Panel urges higher U.S. fuel taxes

Money raised would help fund highways

? A 50 percent increase in gasoline and diesel fuel taxes is being urged by a federal commission to finance highway construction and repair until the government devises another way for motorists to pay for using public roads.

The National Commission on Surface Transportation Infrastructure Financing, a 15-member panel created by Congress, is the second group in a year to call for higher fuel taxes.

With motorists driving less and buying less fuel, the 18.4 cents a gallon gas tax and 24.4 cents a gallon diesel tax fail to raise enough to keep pace with the cost of road, bridge and transit programs.

In a report expected in late January, members of the infrastructure financing commission say they will urge Congress to raise the gas tax by 10 cents a gallon and the diesel fuel tax by 12 to 15 cents a gallon. The commission will also recommend tying the fuel tax rates to inflation, and that states should raise their fuel taxes and make greater use of toll roads and fees for rush-hour driving.

A tax increase on this order would be politically treacherous for Democratic leaders in Congress — a gas tax hike was one of the reasons they lost control of the House and Senate in the 1994 elections. President-elect Barack Obama has expressed concern about raising gas taxes. But commission members said the government must find the money somewhere.

“I’m not excited about a gas tax increase, but the reality is our current gas tax doesn’t pay for upkeep of the system we have now,” said Adrian Moore, vice president of the Reason Foundation, a libertarian think tank in Los Angeles, and a member of the highway revenue commission.

The dilemma for Congress is that highway and transit programs are dependent for revenue on fuel taxes that are not sustainable. Many Americans are driving less and switching to more fuel-efficient cars and trucks, and a shift to new fuels and technologies like plug-in hybrid electric cars will further erode gasoline sales.

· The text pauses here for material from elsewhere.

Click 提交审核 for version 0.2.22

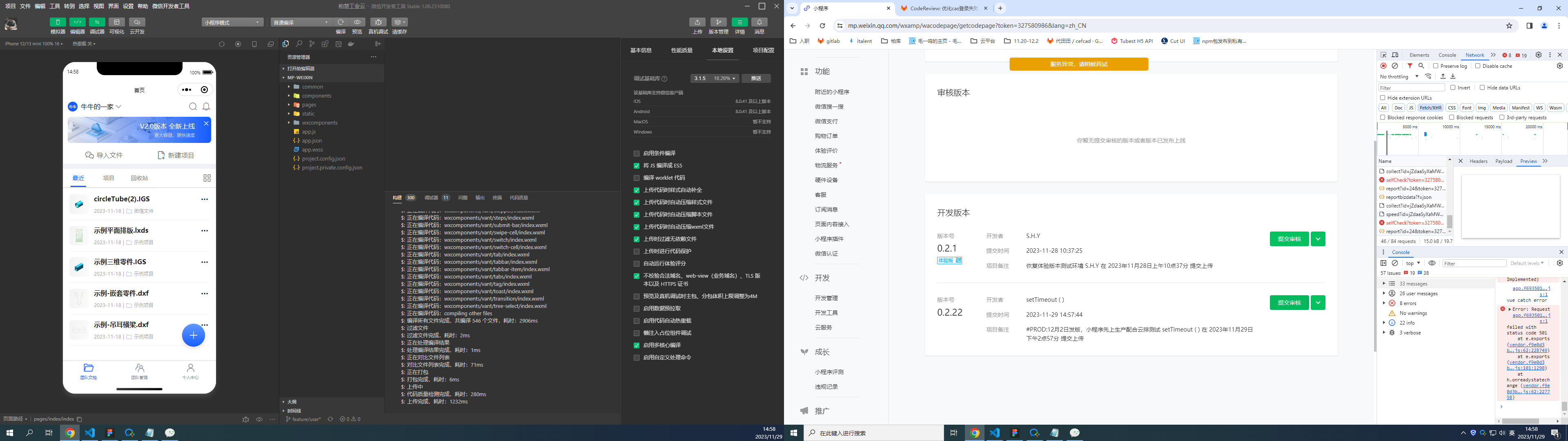(x=1289, y=303)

According to a draft of the financing commission’s recommendations, the nation needs to move to a new system that taxes motorists according to how much they use roads.

A study by the Transportation Research Board of the National Academies estimated that the annual gap between revenues and the investment needed to improve highway and transit systems was about $105 billion in 2007, and will increase to $134 billion in 2017 under current trends.

Projected shortfalls in revenue led the National Surface Transportation Policy and Revenue Study Commission, in a report issued in January 2008, to call for an increase of as much as 40 cents a gallon in the gas tax, phased in over five years.

Charles Whittington, chairman of the American Trucking Associations, which supports a fuel tax increase as long as the money goes to highway projects, said Congress may decide to disguise a fuel tax hike as a surcharge to combat climate change.

Transportation is responsible for about a third of all U.S. carbon emissions created by burning fossil fuels. Traffic congestion wastes an estimated 2.9 billion gallons of fuel a year. Less congestion would reduce greenhouse gases and dependence on foreign oil.

“Instead of calling it a gas tax,” Whittington said, “call it a carbon tax.”